Top of DATA SECTION

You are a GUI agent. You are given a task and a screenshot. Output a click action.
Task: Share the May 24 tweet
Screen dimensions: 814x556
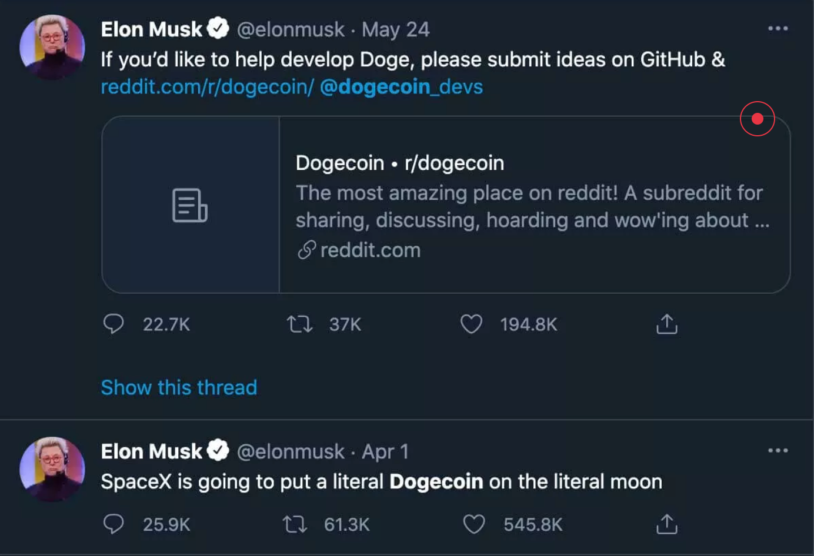click(x=667, y=324)
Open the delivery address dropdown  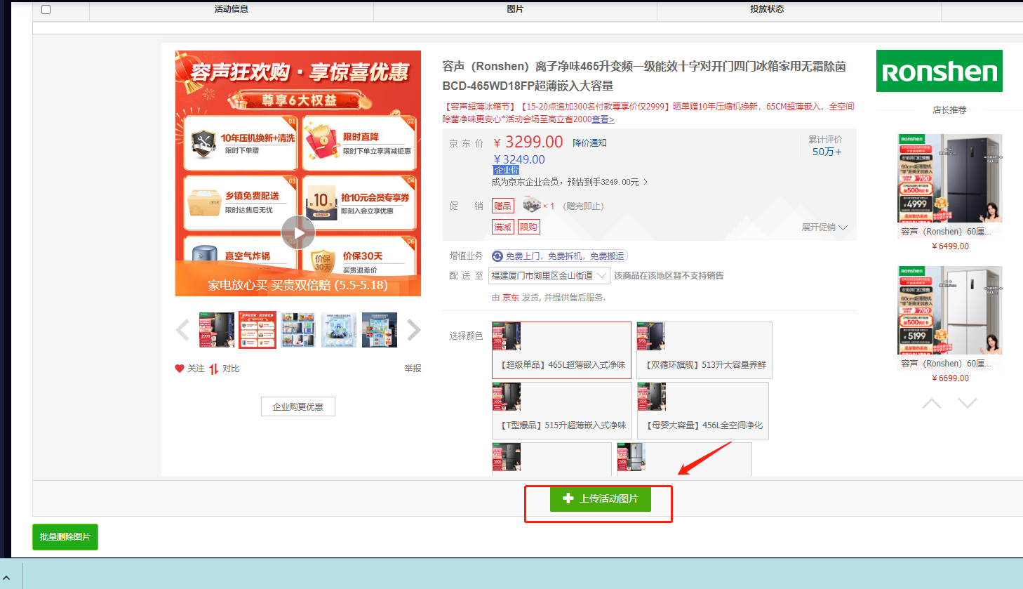(x=549, y=276)
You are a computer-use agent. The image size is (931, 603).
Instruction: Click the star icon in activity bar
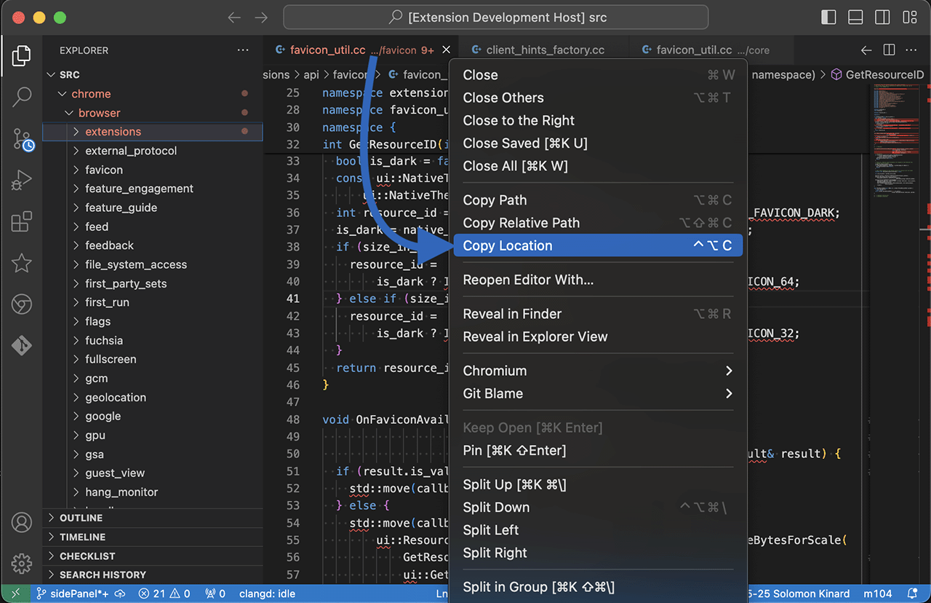click(22, 263)
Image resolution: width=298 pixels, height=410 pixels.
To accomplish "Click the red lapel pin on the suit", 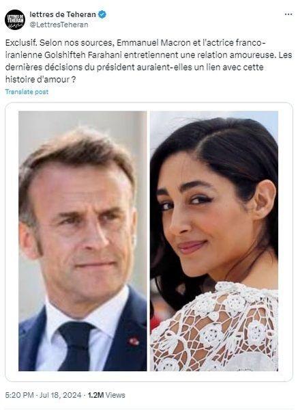I will [x=134, y=341].
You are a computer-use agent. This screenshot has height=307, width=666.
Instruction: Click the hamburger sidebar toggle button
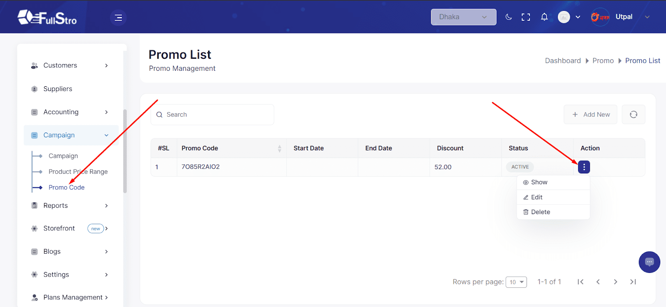[x=118, y=17]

Bottom of DATA SECTION

Count, in the listing above, every line that includes "height". The number is the whole answer.

2